> **Exercise prompt**
A word-for-word copy of the lines from the one holding "Salade de pêche rôtie, tomate et laitue (61, 1339)" through the final line of the records below is the only output asked for.

> **Working data**
-.-.-
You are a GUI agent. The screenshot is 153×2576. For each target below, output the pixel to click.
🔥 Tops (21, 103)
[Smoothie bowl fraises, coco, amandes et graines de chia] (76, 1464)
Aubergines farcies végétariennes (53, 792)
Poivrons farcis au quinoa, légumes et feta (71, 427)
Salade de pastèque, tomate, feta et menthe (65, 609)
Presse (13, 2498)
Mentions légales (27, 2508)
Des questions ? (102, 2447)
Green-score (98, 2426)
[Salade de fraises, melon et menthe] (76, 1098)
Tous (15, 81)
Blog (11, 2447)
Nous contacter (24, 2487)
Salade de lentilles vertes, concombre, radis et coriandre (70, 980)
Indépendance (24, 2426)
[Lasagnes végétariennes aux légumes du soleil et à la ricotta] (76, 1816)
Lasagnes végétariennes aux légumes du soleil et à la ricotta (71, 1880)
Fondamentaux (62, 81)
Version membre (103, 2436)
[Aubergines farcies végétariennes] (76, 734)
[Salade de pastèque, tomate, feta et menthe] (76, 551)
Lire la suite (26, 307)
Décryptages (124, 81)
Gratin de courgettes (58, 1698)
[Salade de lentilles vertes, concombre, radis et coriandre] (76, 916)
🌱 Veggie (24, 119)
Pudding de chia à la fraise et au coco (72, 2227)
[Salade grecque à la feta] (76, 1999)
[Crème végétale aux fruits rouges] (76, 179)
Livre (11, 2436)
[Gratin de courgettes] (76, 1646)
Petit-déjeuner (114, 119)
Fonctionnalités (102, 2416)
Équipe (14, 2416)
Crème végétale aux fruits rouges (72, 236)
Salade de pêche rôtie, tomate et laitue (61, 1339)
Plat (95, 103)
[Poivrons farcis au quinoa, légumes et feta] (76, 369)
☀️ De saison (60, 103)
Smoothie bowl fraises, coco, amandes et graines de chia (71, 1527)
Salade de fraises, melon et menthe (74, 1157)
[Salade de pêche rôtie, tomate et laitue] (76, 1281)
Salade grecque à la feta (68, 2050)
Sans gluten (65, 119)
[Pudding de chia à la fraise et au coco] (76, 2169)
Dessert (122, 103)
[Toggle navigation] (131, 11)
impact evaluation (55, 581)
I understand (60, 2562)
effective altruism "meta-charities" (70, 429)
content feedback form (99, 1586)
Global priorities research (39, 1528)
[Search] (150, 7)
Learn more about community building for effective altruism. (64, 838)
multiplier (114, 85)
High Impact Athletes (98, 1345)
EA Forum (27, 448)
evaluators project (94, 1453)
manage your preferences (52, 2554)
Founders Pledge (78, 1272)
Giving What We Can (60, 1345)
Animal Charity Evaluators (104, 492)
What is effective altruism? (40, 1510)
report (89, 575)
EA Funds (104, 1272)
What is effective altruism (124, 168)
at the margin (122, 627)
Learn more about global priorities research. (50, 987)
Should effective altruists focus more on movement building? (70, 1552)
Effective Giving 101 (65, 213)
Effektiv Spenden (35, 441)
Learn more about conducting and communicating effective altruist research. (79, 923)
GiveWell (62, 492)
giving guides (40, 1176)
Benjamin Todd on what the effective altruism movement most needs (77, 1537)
-.-.-
> **Task output**
Salade de pêche rôtie, tomate et laitue (61, 1339)
Plat (95, 103)
[Poivrons farcis au quinoa, légumes et feta] (76, 369)
☀️ De saison (60, 103)
Smoothie bowl fraises, coco, amandes et graines de chia (71, 1527)
Salade de fraises, melon et menthe (74, 1157)
[Salade de pêche rôtie, tomate et laitue] (76, 1281)
Salade grecque à la feta (68, 2050)
Sans gluten (65, 119)
[Pudding de chia à la fraise et au coco] (76, 2169)
Dessert (122, 103)
[Toggle navigation] (131, 11)
impact evaluation (55, 581)
I understand (60, 2562)
effective altruism "meta-charities" (70, 429)
content feedback form (99, 1586)
Global priorities research (39, 1528)
[Search] (150, 7)
Learn more about community building for effective altruism. (64, 838)
multiplier (114, 85)
High Impact Athletes (98, 1345)
EA Forum (27, 448)
evaluators project (94, 1453)
manage your preferences (52, 2554)
Founders Pledge (78, 1272)
Giving What We Can (60, 1345)
Animal Charity Evaluators (104, 492)
What is effective altruism? (40, 1510)
report (89, 575)
EA Funds (104, 1272)
What is effective altruism (124, 168)
at the margin (122, 627)
Learn more about global priorities research. (50, 987)
Should effective altruists focus more on movement building? (70, 1552)
Effective Giving 101 (65, 213)
Effektiv Spenden (35, 441)
Learn more about conducting and communicating effective altruist research. (79, 923)
GiveWell (62, 492)
giving guides (40, 1176)
Benjamin Todd on what the effective altruism movement most needs (77, 1537)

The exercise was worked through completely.